BI Rate Sudah Turun, Giliran Bunga Kredit Harus Turun

BI Rate Sudah Turun, Giliran Bunga Kredit Harus Turun

- detikFinance
Selasa, 10 Mar 2009 17:10 WIB
BI Rate Sudah Turun, Giliran Bunga Kredit Harus Turun
Jakarta - Bank Indonesia dorong perbankan nasional untuk meningkatkan kucuran kreditnya guna menggerakkan perekonomian di tengah kondisi krisis ekonomi global.
 
Demikian disampaikan oleh Deputi Gubernur Senior Miranda S. Goeltom ketika ditemui di kantor Menteri Keuangan, Jalan Wahidin Raya, Jakarta, Selasa (10/3/2009).
 
"Kita terus mengamati, kalau kondisi memungkinkan, inflasi jangka menengah turun, maka dimungkinkan ada ruang penurunan BI Rate.
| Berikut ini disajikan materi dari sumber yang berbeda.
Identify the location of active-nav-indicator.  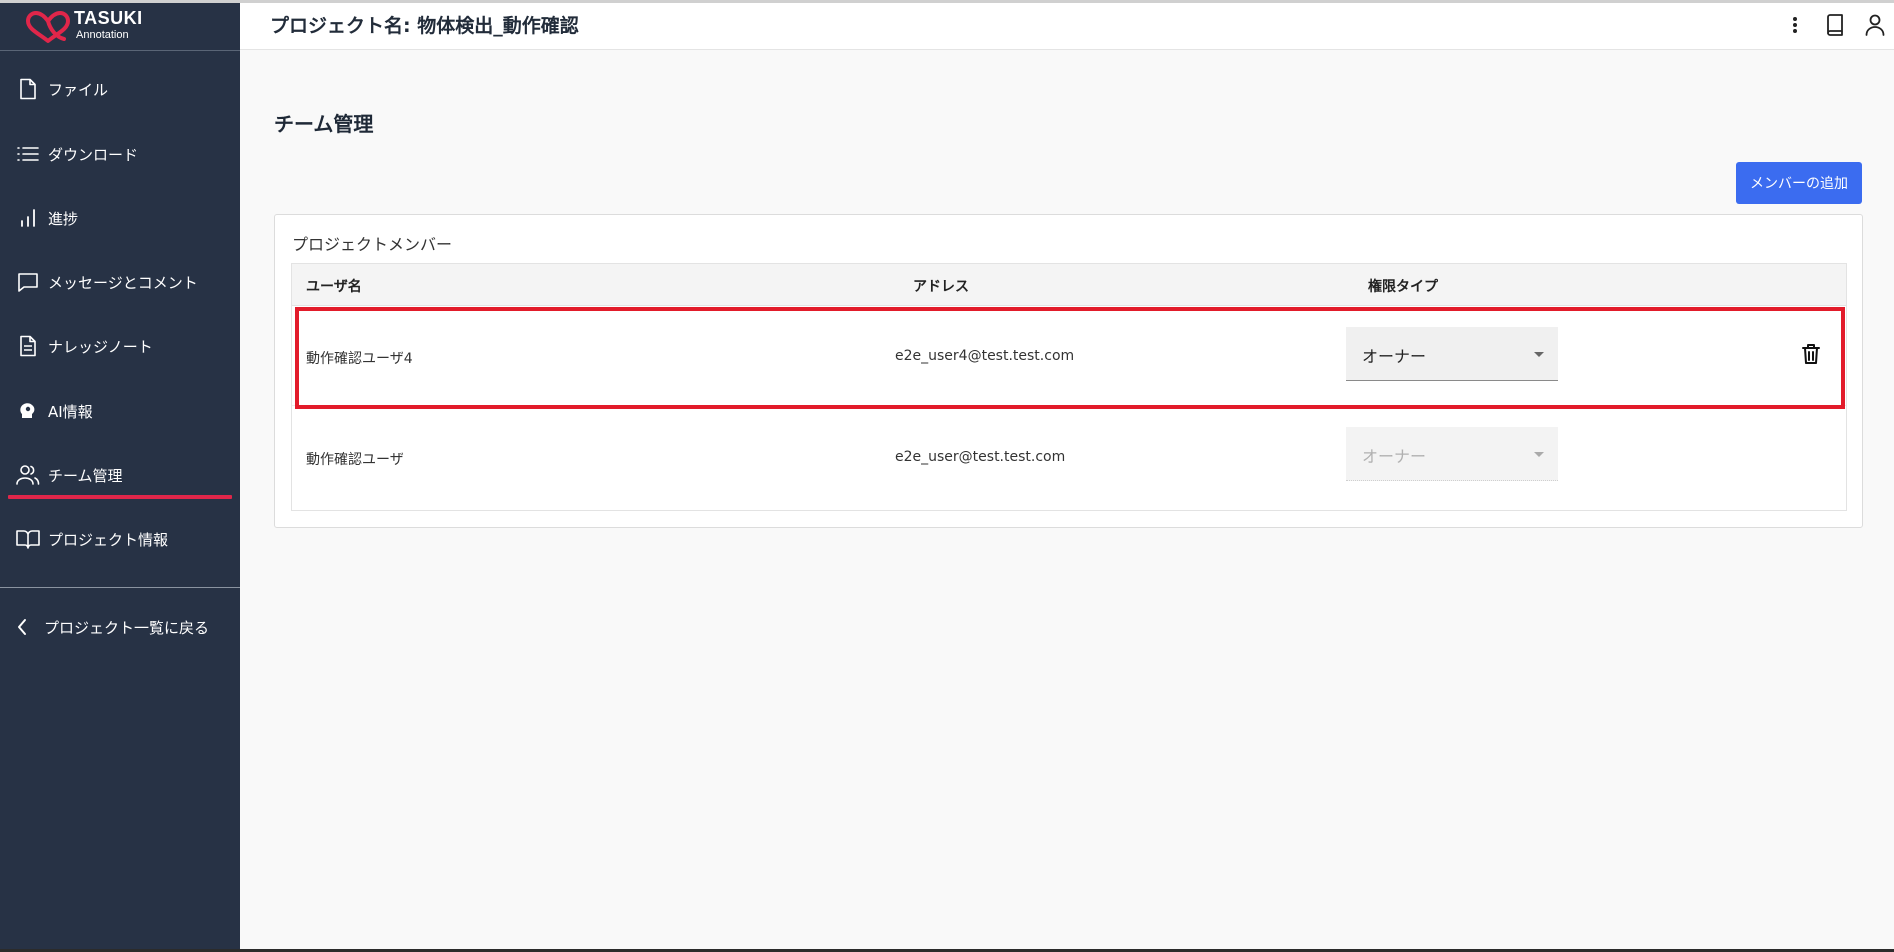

Tapi penurunannya harus diikuti dengan berbagai persuasi atau berbagai aturan agar lending (kredit) mulai jalan," tuturnya.
 
Miranda mengatakan di tengah situasi ketidakpastian ekonomi saat ini para bankir memang cenderung bersikap hati-hati, karena kredit terkait masalah kepercayaan.
 
"Kita tetap aktif berbicara dengan bankir memberikan mereka masukan-masukan yang diperlukan, data-data terakhir yang mungkin mereka tidak punya. Supaya keyakinan mereka bahwa ekonomi Indonesia sebetulnya masih cukup baik, dibandingkan dengan negara-negara sekitar di ASEAN, hampir semua sekarang hampir on negative territory, hanya kita saja yang masih positif," katanya.
 
Karena itu untuk mendukung pertumbuhan ekonomi dapat positif di tengah kondisi krisis ekonomi global, perlu kerjasama juga dengan perbankan agar menggenjot kreditnya.
 
"Bankir harus mulai lending supaya usaha-usaha yang sebetulnya masih bankable, yang masih sebetulnya baik serta memiliki prospektif yang baik itu jangan sampai mati karena tidak ada funding. BI sudah melakukan (upaya) penurunan suku bunga. Kita mengharapkan bank juga mulai melakukan lending-nya," ucapnya.
 
"Tapi ini harus dilakukan secara berhati-hati, kita juga nggak mau melabrak-labrak kiri kanan kan berbagai peraturan kan tetap saja masih ada," tambahnya.
 
Miranda mengatakan BI saat ini memberi perhatian agar kredit dapat mengucur kembali.
 
"Perhatian kita tetap sama bagiamana lending bisa jalan. Sebab itu mungkin measure atau respons di kebijakan tidak perlu seperti di Amerika Serikat begitu sampai sebesar itu. Tetapi tetap kita harus lakukan sesuatu, karena kita melihat masih ada tumbuh, data yang terakhir juga menunjukkan bahwa kredit masih tumbuh. Tapi kita ingin kredit lebih banyak lagi," paparnya.
 
Dari sisi pertumbuhan ekonomi, Miranda mengatakan angka terakhir proyeksi pertumbuhan ekonomi 2009 masih berkisar di 4%.